> [Complete the following]:
- a) Decide whether each statement below agrees with the text on Lasso regression for sales prediction. Answer yes or no for each, and quote the deciding words from the text exactly.
(i) The study applied the Lasso regression model to a housing sales dataset.
(ii) The study found that the Lasso model overfit the training set.
(iii) The introduction claims that sales predictions can be made entirely free of error.
- b) Write the next part of the text on Lasso regression for sales prediction, starting right after its last sentence.

> [Text provided]:
Highlights in Science, Engineering and Technology IFMPT 2024

Volume 88 (2024)

Sales Prediction Based on Lasso Regression


Mengyu Xu*
Department of Computational and Applied Mathematics, University of Chicago, Chicago, the
United States
*Corresponding author: mxu09@uchicago.edu
Abstract. Sales prediction is a critical aspect for businesses across diverse fields, providing them
with the means to operate efficiently and achieve success. It constitutes an integral component of
the decision-making and planning processes within a business. Several forecasting models are
available for sales prediction, with most machine learning models performing exceptionally well.
However, the suitability of these models can vary depending on the dataset provided. While many
datasets are not overly complex and contain a limited number of variables, others are more intricate,
featuring numerous variables, many of which may be irrelevant and could potentially skew the results.
Therefore, the goal is to eliminate these irrelevant variables and identify those that are more closely
correlated with the prediction task. The Least Absolute Shrinkage and Selection Operator (LASSO)
regression model emerges as a valuable tool for the removal of irrelevant data. This study employed
the Lasso regression model to analyze a housing sales dataset and discovered that it provided an
excellent fit for prediction without overfitting the training set. This study presents an overview of the
advantages of LASSO, discusses its limitations, and offers insights into its potential for future
development.
Keywords: LASSO regression; machine learning; sales prediction.

1. Introduction
The necessity for accurate sales prediction has grown to be an essential requirement in the
successful management of most businesses [1]. Sales prediction is a process of predicting future sales
for products in various fields, such as fashion products [2], E-Commerce markets [3], business firms
[4], retail company [5] and even individual products in supermarkets [6]. Sales prediction is essential
for business success, enabling businesses to plan based on forecasts proactively. However, it is
undeniable that predictions inherently carry some degree of bias or, in other words, a margin of error.

> [Source data]:
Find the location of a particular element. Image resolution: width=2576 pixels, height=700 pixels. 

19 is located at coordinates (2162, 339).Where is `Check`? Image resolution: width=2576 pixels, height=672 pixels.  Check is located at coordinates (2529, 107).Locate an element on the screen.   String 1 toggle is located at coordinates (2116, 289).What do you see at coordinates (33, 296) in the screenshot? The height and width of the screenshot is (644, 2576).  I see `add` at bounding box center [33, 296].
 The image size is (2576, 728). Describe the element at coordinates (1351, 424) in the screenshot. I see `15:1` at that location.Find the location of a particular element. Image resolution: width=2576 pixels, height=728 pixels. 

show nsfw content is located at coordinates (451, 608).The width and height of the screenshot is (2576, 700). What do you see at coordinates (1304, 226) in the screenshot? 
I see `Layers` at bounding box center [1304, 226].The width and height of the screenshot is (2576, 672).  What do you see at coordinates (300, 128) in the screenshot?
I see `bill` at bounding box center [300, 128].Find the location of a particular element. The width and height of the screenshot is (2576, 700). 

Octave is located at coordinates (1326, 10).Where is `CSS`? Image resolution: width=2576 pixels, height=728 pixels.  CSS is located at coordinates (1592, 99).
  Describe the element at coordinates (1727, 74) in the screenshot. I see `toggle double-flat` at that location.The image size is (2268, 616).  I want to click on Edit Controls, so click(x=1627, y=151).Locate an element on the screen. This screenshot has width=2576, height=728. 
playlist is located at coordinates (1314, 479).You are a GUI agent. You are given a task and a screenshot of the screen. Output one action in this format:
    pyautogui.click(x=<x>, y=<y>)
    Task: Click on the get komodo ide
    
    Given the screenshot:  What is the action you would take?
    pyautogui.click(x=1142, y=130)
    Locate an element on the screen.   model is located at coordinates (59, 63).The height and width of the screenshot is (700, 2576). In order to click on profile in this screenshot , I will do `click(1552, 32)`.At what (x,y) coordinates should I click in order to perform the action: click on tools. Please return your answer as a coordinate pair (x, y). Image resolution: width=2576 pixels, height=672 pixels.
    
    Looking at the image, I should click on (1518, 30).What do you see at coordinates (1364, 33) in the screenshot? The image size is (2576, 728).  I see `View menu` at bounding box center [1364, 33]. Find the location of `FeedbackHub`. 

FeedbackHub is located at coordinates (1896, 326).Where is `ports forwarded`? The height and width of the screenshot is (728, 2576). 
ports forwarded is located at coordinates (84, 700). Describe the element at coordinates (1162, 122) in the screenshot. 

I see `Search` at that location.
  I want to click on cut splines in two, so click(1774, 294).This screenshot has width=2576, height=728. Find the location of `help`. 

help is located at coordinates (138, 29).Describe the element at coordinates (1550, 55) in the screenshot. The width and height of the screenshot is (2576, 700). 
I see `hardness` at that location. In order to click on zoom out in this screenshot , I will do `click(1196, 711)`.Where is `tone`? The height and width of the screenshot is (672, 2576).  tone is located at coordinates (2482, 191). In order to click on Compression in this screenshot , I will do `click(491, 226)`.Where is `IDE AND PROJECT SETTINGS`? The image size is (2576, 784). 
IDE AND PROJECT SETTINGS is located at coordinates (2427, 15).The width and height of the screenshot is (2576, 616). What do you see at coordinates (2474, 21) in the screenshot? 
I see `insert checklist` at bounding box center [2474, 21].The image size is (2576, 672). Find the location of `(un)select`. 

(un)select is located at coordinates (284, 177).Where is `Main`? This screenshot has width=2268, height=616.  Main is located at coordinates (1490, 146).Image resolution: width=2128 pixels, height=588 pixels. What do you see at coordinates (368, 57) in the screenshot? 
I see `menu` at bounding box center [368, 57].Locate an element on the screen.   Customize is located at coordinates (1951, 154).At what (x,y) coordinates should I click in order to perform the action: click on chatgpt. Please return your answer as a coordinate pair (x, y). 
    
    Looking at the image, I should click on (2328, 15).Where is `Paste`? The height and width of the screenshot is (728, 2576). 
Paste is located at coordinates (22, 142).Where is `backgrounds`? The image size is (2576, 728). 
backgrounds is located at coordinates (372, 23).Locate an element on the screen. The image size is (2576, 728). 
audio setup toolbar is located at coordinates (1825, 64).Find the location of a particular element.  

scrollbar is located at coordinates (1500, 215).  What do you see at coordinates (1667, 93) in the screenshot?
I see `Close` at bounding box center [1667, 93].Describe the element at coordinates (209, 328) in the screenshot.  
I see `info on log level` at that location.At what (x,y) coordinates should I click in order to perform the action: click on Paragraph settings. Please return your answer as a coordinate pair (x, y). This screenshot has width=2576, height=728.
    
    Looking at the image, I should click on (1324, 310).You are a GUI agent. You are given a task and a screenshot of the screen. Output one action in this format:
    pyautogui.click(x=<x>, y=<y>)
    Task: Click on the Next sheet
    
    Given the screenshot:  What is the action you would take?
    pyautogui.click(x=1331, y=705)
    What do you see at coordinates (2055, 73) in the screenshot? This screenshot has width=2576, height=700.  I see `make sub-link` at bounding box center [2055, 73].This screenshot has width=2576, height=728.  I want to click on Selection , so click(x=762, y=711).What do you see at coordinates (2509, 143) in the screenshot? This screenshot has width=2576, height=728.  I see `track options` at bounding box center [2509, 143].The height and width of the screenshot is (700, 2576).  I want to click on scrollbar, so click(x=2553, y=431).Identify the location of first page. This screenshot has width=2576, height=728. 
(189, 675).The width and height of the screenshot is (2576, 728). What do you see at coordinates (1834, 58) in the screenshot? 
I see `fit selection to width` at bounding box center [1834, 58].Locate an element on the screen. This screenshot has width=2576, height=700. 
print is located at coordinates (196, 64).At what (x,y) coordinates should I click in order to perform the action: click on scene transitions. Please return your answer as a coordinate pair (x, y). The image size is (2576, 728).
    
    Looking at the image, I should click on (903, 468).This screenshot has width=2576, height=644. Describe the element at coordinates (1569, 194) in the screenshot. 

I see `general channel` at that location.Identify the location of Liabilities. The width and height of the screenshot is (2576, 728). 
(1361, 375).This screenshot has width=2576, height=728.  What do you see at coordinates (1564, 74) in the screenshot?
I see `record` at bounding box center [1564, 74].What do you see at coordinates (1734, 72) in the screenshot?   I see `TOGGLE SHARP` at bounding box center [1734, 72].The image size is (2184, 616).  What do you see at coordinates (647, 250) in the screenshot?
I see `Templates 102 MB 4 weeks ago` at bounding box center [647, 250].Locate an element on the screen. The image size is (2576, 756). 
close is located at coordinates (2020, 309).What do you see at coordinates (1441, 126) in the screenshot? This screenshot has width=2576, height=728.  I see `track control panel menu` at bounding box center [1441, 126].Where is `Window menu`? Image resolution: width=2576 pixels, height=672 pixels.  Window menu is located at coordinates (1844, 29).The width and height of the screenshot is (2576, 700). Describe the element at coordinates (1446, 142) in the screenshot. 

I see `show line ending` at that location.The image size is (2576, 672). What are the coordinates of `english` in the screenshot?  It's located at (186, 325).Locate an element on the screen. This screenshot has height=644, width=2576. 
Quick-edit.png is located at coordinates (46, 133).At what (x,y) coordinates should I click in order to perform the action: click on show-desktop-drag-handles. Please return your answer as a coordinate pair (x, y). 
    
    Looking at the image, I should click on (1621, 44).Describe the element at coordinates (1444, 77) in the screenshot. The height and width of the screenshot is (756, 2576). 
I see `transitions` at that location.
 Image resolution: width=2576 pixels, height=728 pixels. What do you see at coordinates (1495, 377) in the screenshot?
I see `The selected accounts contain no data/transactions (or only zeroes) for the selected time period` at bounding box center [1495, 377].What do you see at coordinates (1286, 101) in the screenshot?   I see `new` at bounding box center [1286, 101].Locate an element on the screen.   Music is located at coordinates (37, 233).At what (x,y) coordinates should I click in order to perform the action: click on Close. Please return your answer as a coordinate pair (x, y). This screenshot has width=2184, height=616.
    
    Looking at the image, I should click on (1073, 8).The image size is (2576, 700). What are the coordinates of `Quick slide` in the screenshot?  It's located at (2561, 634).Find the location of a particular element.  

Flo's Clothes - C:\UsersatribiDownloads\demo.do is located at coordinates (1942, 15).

> [Task answers]:
- a)
(i) Yes: "This study employed the Lasso regression model to analyze a housing sales dataset"
(ii) No: "provided an excellent fit for prediction without overfitting the training set"
(iii) No: "it is undeniable that predictions inherently carry some degree of bias or, in other words, a margin of error."

- b)
Nonetheless, the choice of different models for sales forecasting can yield varying levels of accuracy,
ranging from low to high. It is advisable to integrate additional tasks into the current model to enhance
the accuracy of prediction models [7].
Next, this study will present some models employed by earlier researchers and discuss their
corresponding outcomes. Firstly, in the realm of E-Commerce market sales prediction, a newly
developed model known as the Seq2Seq and Transformer architecture using deep learning has
emerged to tackle the sales forecasting challenge for Corporación Favorita. This model not only
delivers the highest performance but also does so at the most cost-effective theoretical computational
expense. These findings indicate that, for this specific use case, the Seq2Seq trimmed model stands
out as the recommended choice, owing to its remarkable efficiency and effectiveness [8].
In the realm of E-commerce, it is worth noting that deep learning models are not the exclusive
choice. Machine learning, another widely adopted and popular approach, exhibits extensive
versatility, enabling its application not only in the E-commerce field but also in real-world
supermarket commerce [3, 6]. In the field of E-commerce, three other commonly used models,
including Incentive-Auto-Regressive-Integrated-Moving-Average (I-ARIMA), Long-Short-Term
Memory (LSTM), and Artificial-Neural-Network (ANN), are introduced. While the I-ARIMA model
falls under deep learning, LSTM and ANN are considered machine learning techniques. These three
approaches can accommodate varying accuracy requirements and different data types. Examining
diverse datasets from various E-Commerce domains indicates that LSTM excels over others,
including contemporary machine learning options, in terms of predictive precision. Upon comparing

343
Highlights in Science, Engineering and Technology IFMPT 2024
Volume 88 (2024)

these models, researchers have observed that machine learning models perform more accurately than
deep learning models. The lower accuracy is because conventional time-series analysis-based
methods primarily rely on business records, overlooking the spatial relationships between adjacent
retail locations [3]. In real-world supermarket business, four machine learning models are introduced:
XGBoost, ARIMAX, LSTM, and Facebook Prophet. Generally, XGBoost and LSTM exhibited
superior performance with lower errors. However, Facebook Prophet excelled in accuracy during
holidays, making it ideal for holiday forecasts. LSTM adapted swiftly to holiday dynamics, enhancing
performance.
Weather data did not significantly improve models and sometimes worsened results. Thus, results
are inconclusive, highlighting the model choice's dependence on time and forecasting goals [6].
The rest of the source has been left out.